When AI models generate videos step-by-step (like predicting the next frame), they often struggle with longer videos because small errors early on can snowball and lead to unrealistic results. This is worsened by 'exposure bias' – the model only sees perfect, real videos during training, so it doesn't learn to handle its own mistakes when generating new videos. Previous attempts to fix this usually require a second, already-trained AI to help, or a system that checks the video as it's being made, which isn't ideal.
What's the solution?
The researchers developed a new method called 'Resampling Forcing' that allows the AI to learn to create videos without needing a second AI or real-time checking. The core idea is to intentionally add errors to the video frames *during* training, forcing the AI to learn how to recover from its own mistakes.
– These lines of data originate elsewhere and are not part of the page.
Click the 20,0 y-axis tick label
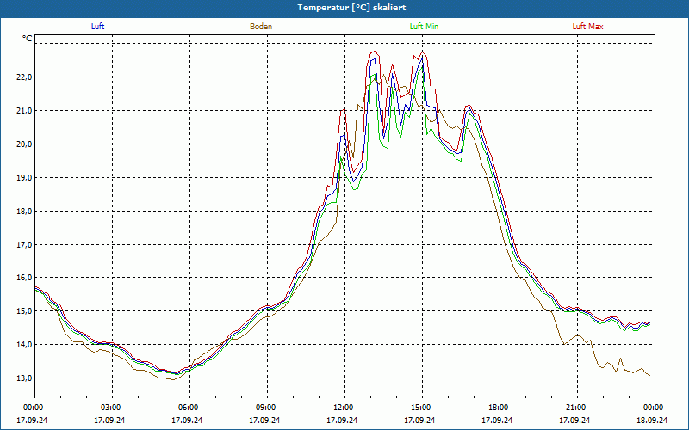This screenshot has width=689, height=430. (22, 144)
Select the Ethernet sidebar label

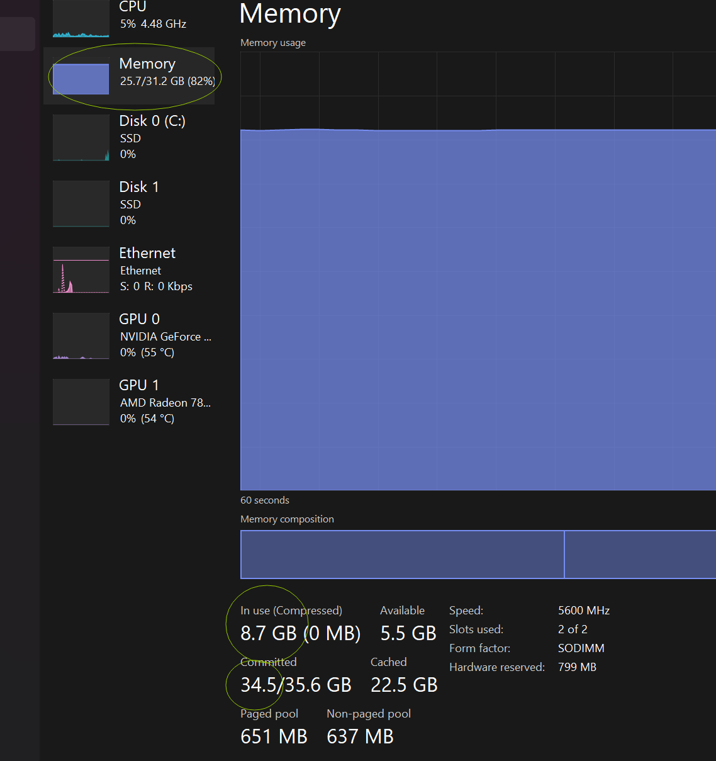pyautogui.click(x=147, y=253)
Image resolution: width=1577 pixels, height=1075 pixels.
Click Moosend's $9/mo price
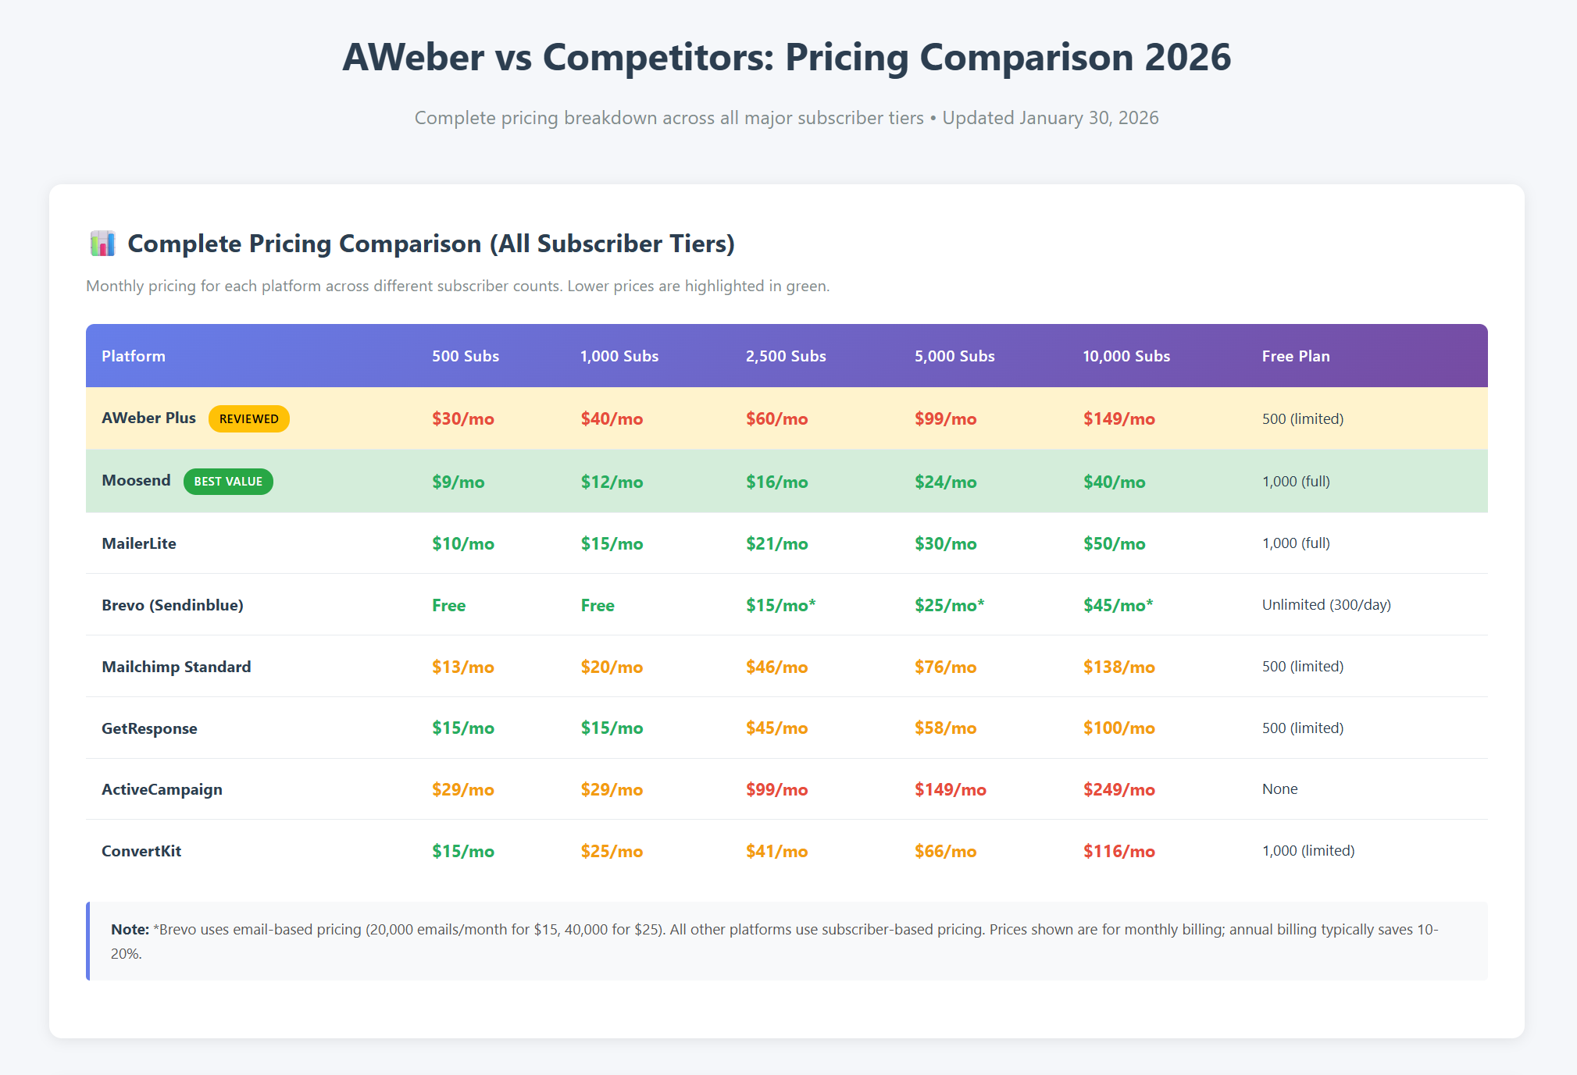(458, 482)

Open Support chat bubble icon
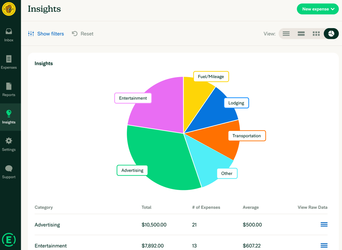pyautogui.click(x=9, y=168)
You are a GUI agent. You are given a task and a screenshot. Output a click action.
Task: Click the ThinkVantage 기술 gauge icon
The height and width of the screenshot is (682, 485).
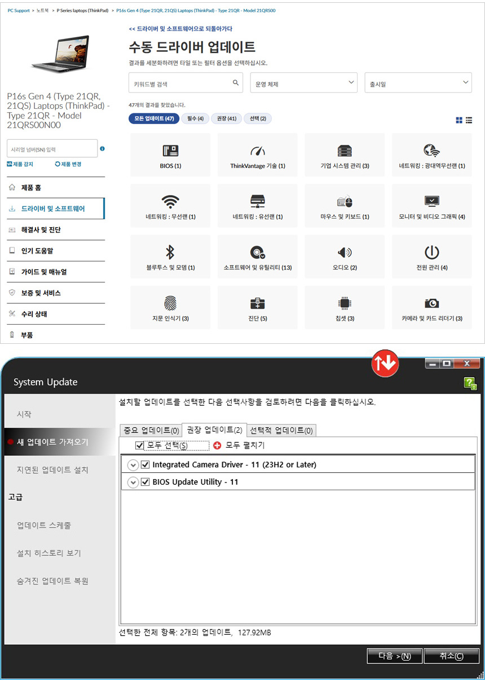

They also introduced a way for the AI to efficiently remember and use only the most important parts of the video history when generating new frames, which helps with longer, more complex videos.
Why it matters?
This research is important because it provides a more efficient and effective way to train AI models to generate high-quality, realistic videos. By eliminating the need for extra AI helpers or constant checking, it makes it easier to create longer, more consistent videos, bringing us closer to AI that can truly simulate and create visual worlds.
Abstract
Autoregressive video diffusion models hold promise for world simulation but are vulnerable to exposure bias arising from the train-test mismatch. While recent works address this via post-training, they typically rely on a bidirectional teacher model or online discriminator. To achieve an end-to-end solution, we introduce Resampling Forcing, a teacher-free framework that enables training autoregressive video models from scratch and at scale. Central to our approach is a self-resampling scheme that simulates inference-time model errors on history frames during training. Conditioned on these degraded histories, a sparse causal mask enforces temporal causality while enabling parallel training with frame-level diffusion loss. To facilitate efficient long-horizon generation, we further introduce history routing, a parameter-free mechanism that dynamically retrieves the top-k most relevant history frames for each query. Experiments demonstrate that our approach achieves performance comparable to distillation-based baselines while exhibiting superior temporal consistency on longer videos owing to native-length training.